Lucrezia Tournabuoni (the elderly lady on the right) by Domenico Ghirlandaio from a fresco in the Capella Tournabuoni, Florence.
The report that Lucrezia sent back to her husband Piero is rather telling towards attitudes towards marriage at those times:
"She is fairly tall, and fair, and has a nice manner, though she is not as sweet as our girls. She is very modest and will soon learn our customs...Her face is round, but it does not displease me...We could not see her bosom as it is the custom here to wear it completely covered up, but it seems promising."
Following a meeting between Lucrezia and Clarice's family it was noted that she actually had "fine quality breasts"
The marriage was agreed upon and negotiations dragged on for over a year. The Florentine people weren't very happy about the match, and many believed that the Medici thought the local nobility weren't quite good enough for them. But the Orsini family were an old, very noble family. For the first time ever, the Medici were marrying into a class above their own - the Orsini were an old, powerful family in Rome with connections to the Papacy. It was certainly a step up for the Medici. To try and calm the populace, Lorenzo's father tried to arrange a festival to celebrate his sons betrothal but by this point Piero (nicknamed "The Gouty") was far too ill to do anything much and so Lorenzo took charge of organising the festivities. In the end, what he organised was an absolutely spectacular affair and would set the scene for his later ostentation when he took over the reigns of power in Florence.
Clarice Orsini, by Sandro Boticelli
In March 1469, the Piazza Santa Croce was covered with sand and the square itself was surrounded with seating stands for people to watch. In essence, what Lorenzo had organised was a massive joust - a fanfare announced the 18 knights who paraded past the Queen of the Tournament. They were all dressed magnificently but none more so than Lorenzo who stole the show - he took first prize, despite the fact he had already been unseated by one of his opponents. The people of Florence went away from the celebration happy, a fact which Lorenzo learned from in organising later celebrations. The cost of the whole thing ended up costing 8000 florins however, which was 2000 florins more than Clarice's dowry!

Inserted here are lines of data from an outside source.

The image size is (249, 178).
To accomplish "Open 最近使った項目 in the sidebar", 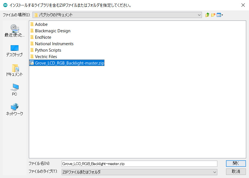I will click(x=14, y=31).
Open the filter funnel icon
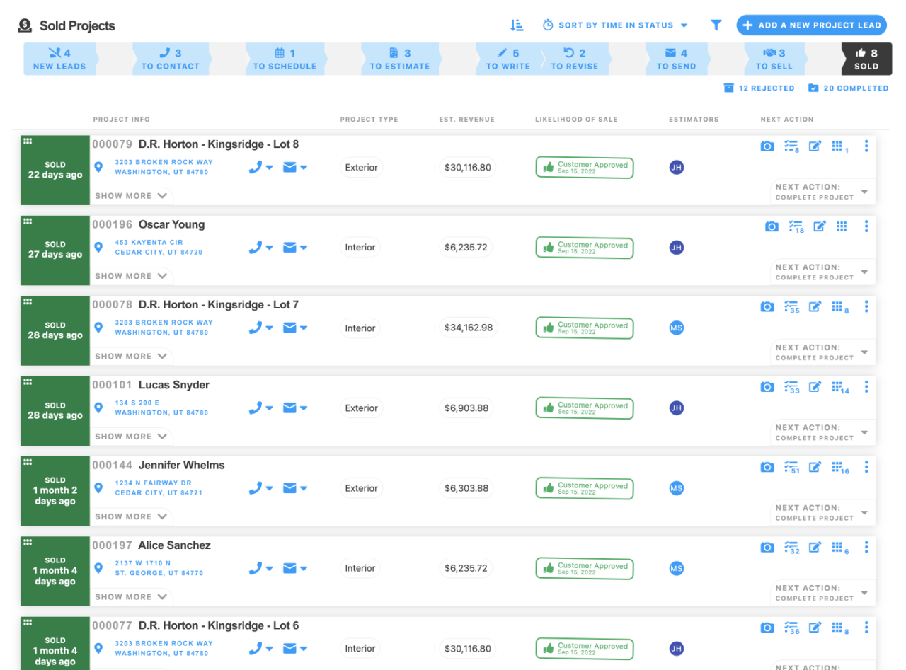This screenshot has height=670, width=906. coord(716,25)
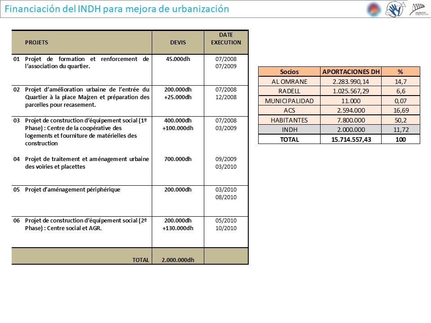431x323 pixels.
Task: Click the 2.000.000dh total in projects table
Action: click(x=178, y=260)
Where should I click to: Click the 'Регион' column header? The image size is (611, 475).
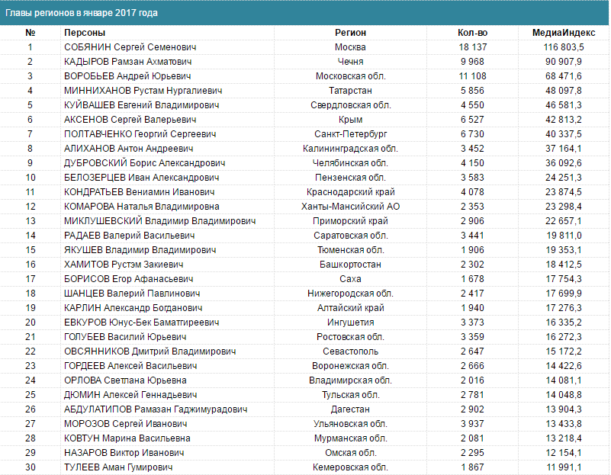[350, 33]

Lorenzo de Medici by Agnolo Bronzino
Four months later Clarice arrived in Florence for her wedding, having spent months learning new dances so she would fit in in Florence. And on Sunday 4th June she made her way to the church in Florence dressed in a white and gold gown and she rode on Lorenzo's white horse. Following the religious ceremony, three days of feasting followed and by the end of the celebrations over 300 barrels of wine had been consumed! After the ceremony, Clarice took formal possession of her new home on the Via Larga. As she entered her new home, she was greeted by her new servants and ladies in waiting who by all accounts, weren't too thrilled about having a foreigner take charge of the household.
After she took formal possession of her new household, she rode to the Palazzo degli Alessandri - a palace that was supposed to symbolise the home of her father.
The following day, she would have moved into the house on the Via Larga properly. And it soon became evident that Lorenzo and Clarice were a complete mismatch. Despite not being the most attractive man in the world, there was something about him that made women go weak at the knees - he spent much of his time writing love sonnets to Lucrezia Donati, and would keep sending love sonnets to other Florentine beauties. He was also said to be quite difficult to live with at times. Clarice herself was quite a frumpy woman and nowhere near akin to the famous Florentine beauties, nor was she hugely intelligent. She was also convinced of her superiority to everyone else due to her family name and she spent much of her time with a somewhat disapproving attitude towards her husband, which for the most part she tried to conceal with various levels of success. Despite this, the couple went on to have ten children, three dying in childbirth, and they ended up becoming rather good friends even if they did not fall in love with each other. Their letters to each other confirm that they were at the very least, fond of each other, and they did their best to put on an outwards show of a normal marriage, albeit a marriage of politics.
Of their ten children, Lorenzo and Clarice would go on to produce the famous Piero de Medici (the Unfortunate) who was chased from Florence by Savonarola, and the future Pope Leo X.